Face à cette situation, notre congrès, doit avoir pour premier objectif de poser les bases d'un nouveau socle idéologique pour la gauche. Celui-ci ne peut se résumer à la reconnaissance du marché au moment où la crise financière internationale démontre ses limites et où ceux qui, il y a peu, exigeaient la plus grande libéralisation possible, réclament aujourd'hui avec autant de force l'introduction de l'Etat pour limiter la casse. Il ne peut pas plus se résigner au capitalisme total dont les habituels thuriféraires reconnaissent aujourd'hui qu'il « marche sur la tête ». Il devra donc donner un contenu concret à la perspective d'une économie sociale et écologique de marché dont nous avons fait notre horizon dans notre nouvelle déclaration de principe.

Cette nécessité implique plusieurs pistes de travail :

1) Réaliser l'intégration entière des préoccupations écologiques à notre programme et penser, dès à présent, les contours d'une société sans pétrole à moyen terme.
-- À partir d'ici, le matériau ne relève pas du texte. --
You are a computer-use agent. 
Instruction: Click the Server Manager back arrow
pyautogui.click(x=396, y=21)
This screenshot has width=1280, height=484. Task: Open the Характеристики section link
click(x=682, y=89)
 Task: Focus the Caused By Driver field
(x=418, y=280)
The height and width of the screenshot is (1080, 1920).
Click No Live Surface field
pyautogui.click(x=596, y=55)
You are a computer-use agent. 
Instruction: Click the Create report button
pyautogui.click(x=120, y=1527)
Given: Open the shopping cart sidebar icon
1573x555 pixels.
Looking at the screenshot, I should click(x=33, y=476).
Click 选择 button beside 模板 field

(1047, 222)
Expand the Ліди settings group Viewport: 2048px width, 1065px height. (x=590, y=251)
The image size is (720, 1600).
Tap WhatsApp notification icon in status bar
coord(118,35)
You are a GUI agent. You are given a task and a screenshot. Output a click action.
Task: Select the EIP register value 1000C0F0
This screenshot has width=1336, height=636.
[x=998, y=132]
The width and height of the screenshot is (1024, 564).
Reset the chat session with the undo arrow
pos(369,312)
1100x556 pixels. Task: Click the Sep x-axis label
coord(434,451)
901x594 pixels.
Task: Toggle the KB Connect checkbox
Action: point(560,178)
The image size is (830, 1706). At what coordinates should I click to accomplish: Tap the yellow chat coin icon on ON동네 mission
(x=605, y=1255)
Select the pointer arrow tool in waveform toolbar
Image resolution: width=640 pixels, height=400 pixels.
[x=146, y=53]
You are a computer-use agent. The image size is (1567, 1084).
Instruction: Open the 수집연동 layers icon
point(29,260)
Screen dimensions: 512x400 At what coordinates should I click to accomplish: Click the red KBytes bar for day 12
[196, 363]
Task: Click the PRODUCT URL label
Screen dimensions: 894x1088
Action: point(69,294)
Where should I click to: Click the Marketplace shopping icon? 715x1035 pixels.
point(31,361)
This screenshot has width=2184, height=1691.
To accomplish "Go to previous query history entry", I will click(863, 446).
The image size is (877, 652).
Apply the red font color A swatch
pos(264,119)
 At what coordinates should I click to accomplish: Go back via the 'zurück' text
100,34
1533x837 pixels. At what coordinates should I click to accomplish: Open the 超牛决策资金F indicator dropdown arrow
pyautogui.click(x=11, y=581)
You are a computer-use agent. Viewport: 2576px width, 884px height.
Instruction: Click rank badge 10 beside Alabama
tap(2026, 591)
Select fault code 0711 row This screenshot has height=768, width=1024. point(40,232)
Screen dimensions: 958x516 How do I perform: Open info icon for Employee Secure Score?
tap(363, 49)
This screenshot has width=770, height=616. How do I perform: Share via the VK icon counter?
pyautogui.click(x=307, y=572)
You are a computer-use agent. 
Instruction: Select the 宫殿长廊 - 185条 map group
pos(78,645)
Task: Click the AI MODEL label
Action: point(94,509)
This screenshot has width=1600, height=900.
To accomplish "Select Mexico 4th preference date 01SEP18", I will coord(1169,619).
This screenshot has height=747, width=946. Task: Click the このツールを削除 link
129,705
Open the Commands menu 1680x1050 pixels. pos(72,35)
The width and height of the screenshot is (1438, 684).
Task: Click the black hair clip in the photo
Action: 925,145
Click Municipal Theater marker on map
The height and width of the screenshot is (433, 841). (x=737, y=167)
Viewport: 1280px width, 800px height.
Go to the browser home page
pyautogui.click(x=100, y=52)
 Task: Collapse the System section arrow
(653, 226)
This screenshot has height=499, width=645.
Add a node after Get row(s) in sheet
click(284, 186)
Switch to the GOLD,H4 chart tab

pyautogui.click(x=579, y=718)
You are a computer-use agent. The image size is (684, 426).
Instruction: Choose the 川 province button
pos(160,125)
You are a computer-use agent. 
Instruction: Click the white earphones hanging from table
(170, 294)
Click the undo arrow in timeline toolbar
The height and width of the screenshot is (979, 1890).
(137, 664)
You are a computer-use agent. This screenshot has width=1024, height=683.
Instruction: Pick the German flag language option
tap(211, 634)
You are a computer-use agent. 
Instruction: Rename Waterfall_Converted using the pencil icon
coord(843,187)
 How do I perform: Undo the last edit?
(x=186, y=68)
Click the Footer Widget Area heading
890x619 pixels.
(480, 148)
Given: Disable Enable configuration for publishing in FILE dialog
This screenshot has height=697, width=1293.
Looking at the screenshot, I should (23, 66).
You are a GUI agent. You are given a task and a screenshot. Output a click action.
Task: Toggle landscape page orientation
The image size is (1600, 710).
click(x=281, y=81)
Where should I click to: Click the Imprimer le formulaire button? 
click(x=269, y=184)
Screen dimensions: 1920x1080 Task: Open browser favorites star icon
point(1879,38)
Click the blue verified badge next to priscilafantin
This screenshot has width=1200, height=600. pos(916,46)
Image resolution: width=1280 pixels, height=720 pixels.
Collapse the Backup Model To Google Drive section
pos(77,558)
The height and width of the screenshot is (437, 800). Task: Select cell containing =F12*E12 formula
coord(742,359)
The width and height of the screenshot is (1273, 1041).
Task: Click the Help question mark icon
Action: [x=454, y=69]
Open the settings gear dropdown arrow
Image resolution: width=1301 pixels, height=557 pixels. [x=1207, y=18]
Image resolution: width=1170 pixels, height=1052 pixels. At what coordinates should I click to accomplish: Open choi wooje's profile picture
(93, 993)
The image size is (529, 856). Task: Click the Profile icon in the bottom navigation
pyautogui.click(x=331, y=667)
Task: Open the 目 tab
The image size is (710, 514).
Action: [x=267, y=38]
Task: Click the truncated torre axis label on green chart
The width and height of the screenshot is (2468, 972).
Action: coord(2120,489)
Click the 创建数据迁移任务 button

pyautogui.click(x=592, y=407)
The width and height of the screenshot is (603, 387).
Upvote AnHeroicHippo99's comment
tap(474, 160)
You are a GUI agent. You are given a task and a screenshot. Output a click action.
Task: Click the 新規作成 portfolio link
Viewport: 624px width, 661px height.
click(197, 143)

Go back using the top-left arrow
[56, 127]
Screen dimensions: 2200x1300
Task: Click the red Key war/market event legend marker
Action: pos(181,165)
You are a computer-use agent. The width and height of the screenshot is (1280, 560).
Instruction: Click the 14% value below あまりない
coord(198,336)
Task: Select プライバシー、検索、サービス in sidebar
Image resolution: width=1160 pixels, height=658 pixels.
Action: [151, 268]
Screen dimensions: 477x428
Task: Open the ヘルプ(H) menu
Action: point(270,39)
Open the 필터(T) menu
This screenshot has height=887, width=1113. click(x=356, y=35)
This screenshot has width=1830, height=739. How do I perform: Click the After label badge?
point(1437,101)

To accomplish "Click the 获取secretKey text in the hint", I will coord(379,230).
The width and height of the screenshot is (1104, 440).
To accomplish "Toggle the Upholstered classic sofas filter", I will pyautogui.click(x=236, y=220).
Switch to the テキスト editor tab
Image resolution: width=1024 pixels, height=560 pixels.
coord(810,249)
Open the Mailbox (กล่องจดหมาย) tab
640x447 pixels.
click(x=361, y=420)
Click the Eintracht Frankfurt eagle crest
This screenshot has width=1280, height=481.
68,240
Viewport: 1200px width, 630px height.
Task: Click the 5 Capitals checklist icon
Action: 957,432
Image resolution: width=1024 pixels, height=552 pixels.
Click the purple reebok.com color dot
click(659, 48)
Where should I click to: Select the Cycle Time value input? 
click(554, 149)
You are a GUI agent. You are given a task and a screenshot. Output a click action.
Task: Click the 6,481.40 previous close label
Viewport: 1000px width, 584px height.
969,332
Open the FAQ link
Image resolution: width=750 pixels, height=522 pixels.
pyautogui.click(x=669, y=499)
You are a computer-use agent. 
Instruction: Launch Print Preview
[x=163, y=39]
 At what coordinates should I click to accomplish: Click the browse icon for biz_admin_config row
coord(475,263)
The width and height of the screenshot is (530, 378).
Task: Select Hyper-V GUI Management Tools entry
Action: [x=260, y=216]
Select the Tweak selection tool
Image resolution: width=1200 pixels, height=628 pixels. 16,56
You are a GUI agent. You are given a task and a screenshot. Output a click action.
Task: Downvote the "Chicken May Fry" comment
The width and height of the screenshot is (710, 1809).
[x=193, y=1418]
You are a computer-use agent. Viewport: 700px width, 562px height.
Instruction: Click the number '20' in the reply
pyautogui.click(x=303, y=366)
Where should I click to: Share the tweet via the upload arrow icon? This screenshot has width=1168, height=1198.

2) Définir notre périmètre de la réforme, c'est-à-dire les axes sur lesquels les socialistes doivent retrouver le flambeau de la réforme pour permettre l'émergence d'un nouveau modèle social, compatible avec l'écologie et la réalité des finances publiques. Parmi ceux-ci figurent : - le travail, sa valorisation, sa rémunération, le juste retour des efforts entrepris (intéressement, participation), sa qualité - la protection sociale - l'efficacité de la machine publique - l'éducation partout - les moyens de la cohésion territoriale

3) Proposer une nouvelle lecture de la Mondialisation : L'émergence de nouvelles puissances industrielles et de plus en plus financières, les difficultés du multi-libéralisme, les nouvelles tentations protectionnistes aux Etats-Unis et l'explosion des coûts logistiques, impliquent de réinterroger les coûts de la libéralisation des échanges mondiaux, les stratégies de localisation et de relocalisation des firmes et de sortir du tout ou rien (acceptation / dénonciation) dans laquelle nous sommes depuis longtemps vis-à-vis de la mondialisation. Les socialistes doivent s'occuper à la fois des perdants et des gagnants de la mondialisation. Pleinement européens pour les politiques qui doivent renforcer les régulations du commerce mondial et renforcer les structures de notre offre industrielle, nous devrons définir le cadre financier et institutionnel qui musclera notre appareil de PME/PMI, développera toutes les coopérations industrie recherche et encouragera la création d'entreprises innovantes. Dans cette compétition mondialisée qui risque de durer, la puissance de l'appareil éducatif primaire - universitaire et la force de notre recherche publique sont des avantages comparatifs qu'il faut consolider. Notre analyse de la mondialisation doit aussi intégrer la nécessité de puissantes politiques correctrices des aberrations de la mondialisation libérale (pauvreté, pandémies, conflits et guerres pour les ressources naturelles et l'énergie) et dessiner ce que pourrait être, par opposition, une « mondialité » qui promeuve les idéaux de gauche.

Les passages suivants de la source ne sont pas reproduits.